2024年4月3日水曜日

悲しみの極み

  私は、子供が被害者になってしまった事件や事故のニュースを見聞きするのがとても苦手です。大嫌いと言ってもいい。私もまた子供がいるからです。だから被害にあったお子さんに、自分の子供達の顔が重なり合い、そして親御さんの心に、自分の心が重なり合って、なんとも心が痛み苦しくなってしまいまってやるせなくなってしまうのです。そして、無償に悲しくなる。

 聖書の中にも、いくつか、子供を亡くした親の姿が描かれています。そして、その中の一つに事例を読んでおります時にと、私ははっとさせられ、そして考えさせられたのです。と申しますのも、現実にニュースを通して子供が被害者となった事件などに触れたときには、被害に遭われたお子さん達のこと、その心を思い、また親御さんの心に自分の心を重ね合わせて、心が痛み、悲しみ、その反動のようにして、犯人や、その出来事自身に激しい憤りと、怒りを感じているのに、同じように子供を亡くした親のことが書かれている関署の記事を読んでいるときには、けっしてその悲しみや心の痛みに心を重ね合わせていない自分がそこにいたからです。

 確かに、聖書の中の出来事は2000年も前の遠いイスラエルの出来事ですから、身近な事として感じられないということもあるのかもしれません。。しかし、親の親としての心に時代や地域は関係ありません。子供を失った親の気持ちの痛みは、同じ親ならば心を重ね合わせる事ができるはずです。なのに、聖書を読むときに、私は、そこに描かれている親の心に自分の心が重なり合っていなかったです。今回だけではなく、今までもずっと、傍観者のように、そしてあたかも客観的な観察者のようにして、その記事を読んでいる。

 一体どうしてなのでしょうか。どうして、心が重なり合わなかったのでしょうか。それは、ある意味、変な話ではあるのですが、それが聖書の中の話であったからのように思うのです。聖書の中の話であるがゆえに、私の目と心は子どもを亡くした親に注がれるのではなく、イエス・キリスト様に注がれ、イエス・キリスト様がなされる御業と語られる言葉の向けられ、私の関心はその意味するところが何であるかということに注がれている。それは、ある面、キリスト教の信仰者としては仕方のない事かもしれませんし、当然のことなのかもしれません。しかし、その当然のことの中に、私たちが見落としやすく、また陥りやすい誤りがあるのです。

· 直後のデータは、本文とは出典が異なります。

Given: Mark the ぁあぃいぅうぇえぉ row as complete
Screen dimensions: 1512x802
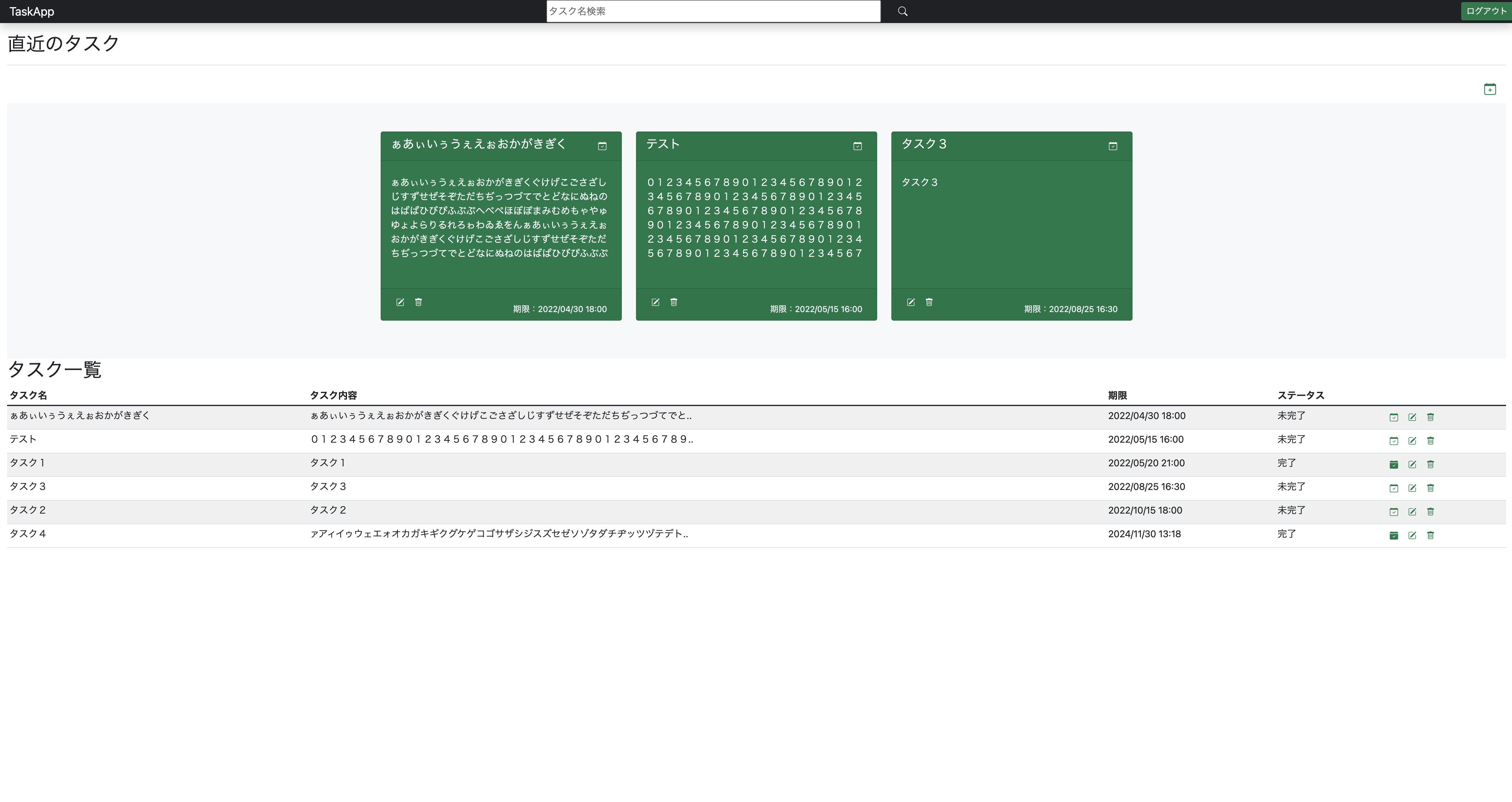Looking at the screenshot, I should point(1395,417).
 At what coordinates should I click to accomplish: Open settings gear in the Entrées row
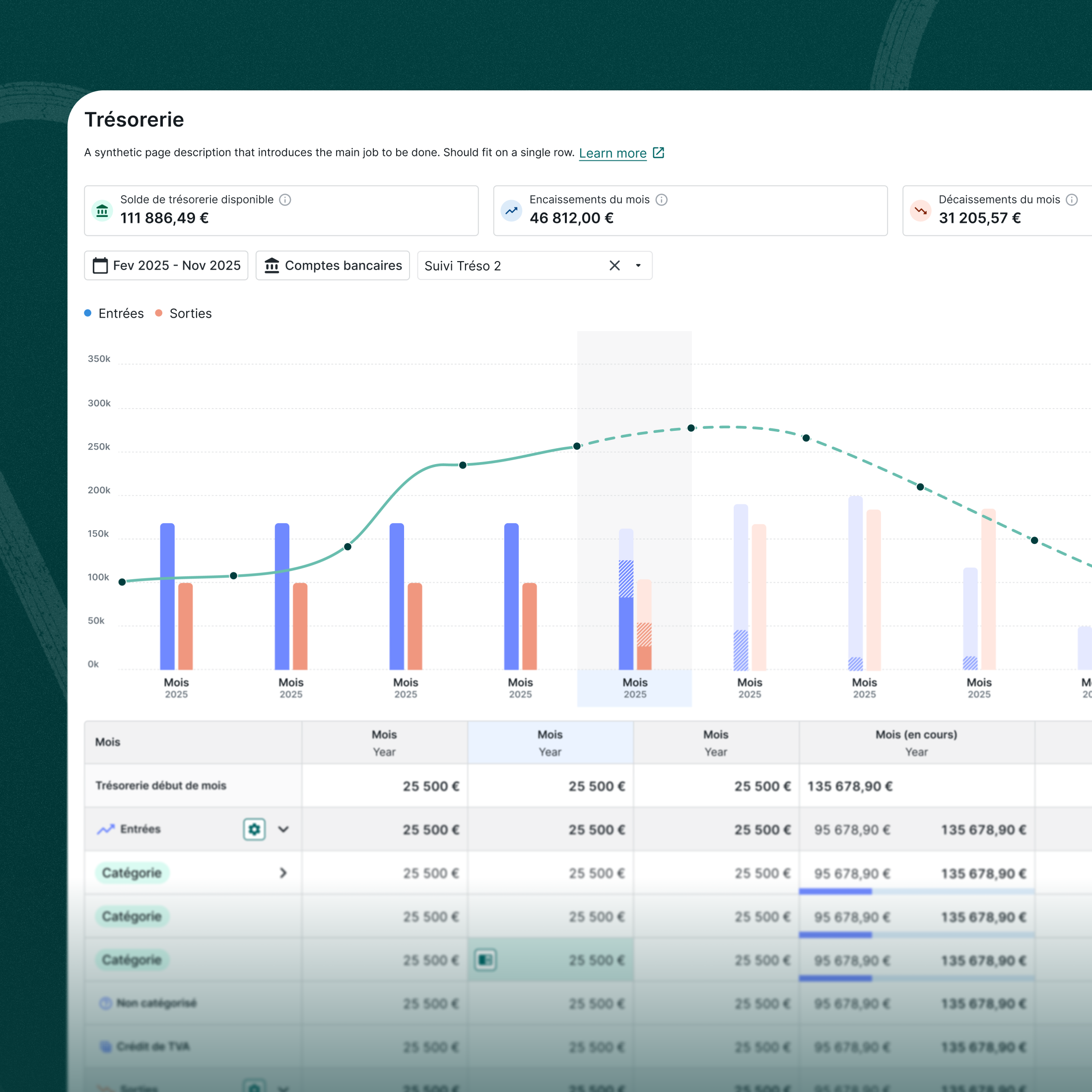(254, 829)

 それは、私たちの主であるイエス・キリスト様は、悲しみの極みの中にある人のただ中に立たれ、その人に目を向けられ手おられるということです。イエス・キリスト様の目は、それを傍観し、それが私にとってどのような意味を持ち、私の生をどのように導くかという関心を持って見ている私たちに注がれているのではない。むしろ、聖書の中にいる悲しみ・苦しんでいる心そのものに向けられているのです。それに対して、私たちは、ともすれば私とイエス・キリスト様との関係という事に目が向けられ、イエス・キリスト様が心を向けられている悲しみと苦しみの中にある人々を脇に追いやってしまう。時には、全く視野に入れないでいるということもありうるのです。いわば、交わりの中から排除してしまうという誤りを、知らず知らずのうちに犯してしまうのです。

  神の御子だるイエス・キリスト様は、確かに悲しんでいる心に目を注ぎ、悲しんでいるものの傍らに立たれておられる。同じように、イエス・キリスト様の親である神は、そのイエス・キリスト様に目を注ぎ、イエス・キリスト様を通してイエス・キリスト様が目を注いでおられる。神さまと言う存在は、いつも悲しみ、苦しむ人たちに目を注がれているのです。

 その悲しみや苦しみといったものは、しばしば深い苦悩と孤独の悲しみの極みにわたしたちを陥らせます。そして、そのような悲しみの極みの中にある人たちの傍らには、神さまがそっと寄り添っておられるのです。そして神の御子であるイエス・キリスト様も、深い悲しみの極みにある人により添ってくださるのです。